The well-loved gas hob has a strong following, with more gas hob models being sold in the UK than any other kind.  The gas hob's ease of use and relative cheapness in comparison to induction hobs and halogen hobs are just two reasons for their popularity.  Gas hob types produce high and instant heat, and this means that they are now being widely manufactured with additional high-powered burners for woks and barbecue griddles, as well as rectangular burners for fish kettles.  A good safety improvement available on the more modern gas hob is an all-in-one pan support, which eliminates the chance of small pans tipping over on the gas hob.

The majority of modern gas hob models have electric ignition, and some have a re-ignite feature that cuts in if the flame goes out.  This is a great advance in preventing a potentially dangerous build-up of gas around the gas hob.  Today's gas hob models are much safer appliances than they used to be, and of course they can be invaluable in the event of a sudden electricity cut.  It's also possible to buy a gas hob with a tempered glass cover, thus combining the speed of a gas hob with the easy clean properties of ceramic hobs.
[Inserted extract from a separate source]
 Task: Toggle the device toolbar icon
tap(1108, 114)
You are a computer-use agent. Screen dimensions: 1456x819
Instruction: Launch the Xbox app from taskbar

Halogen hobs sit happily between the speed of a gas hob and the easy to clean properties of a ceramic hob.  Unlike induction hobs, halogen hobs use infrared heating technology and therefore do not discriminate against the type of saucepan used.  This means that halogen hobs are compatible with your existing pans.  A halogen hob distributes the heat evenly under the pan and often comes with a heat-waste indicator and an automatic cut-off in the event of an unexpected temperature rise.

The introduction of touch screens has moved gas hob and electric hob cooking on to a whole new level.  Using the same principle as microwave controls, a gas hob touch screen makes the work surface much easier to clean and is therefore much more hygienic: there are no fiddly knobs to offer accommodation for germs.

A recent advance in gas hob models is the duel fuel gas hob which provides you with the immediacy of a gas hob, with say, an electrical feature such as a deep fat fryer.  These types of gas hob are known as domino hobs, and you can have a whole range of electrical units as well as the deep fat fryer.  You can mix and match your gas hob preferences to suit your cooking requirements.  Only the size of your worktop is your limit.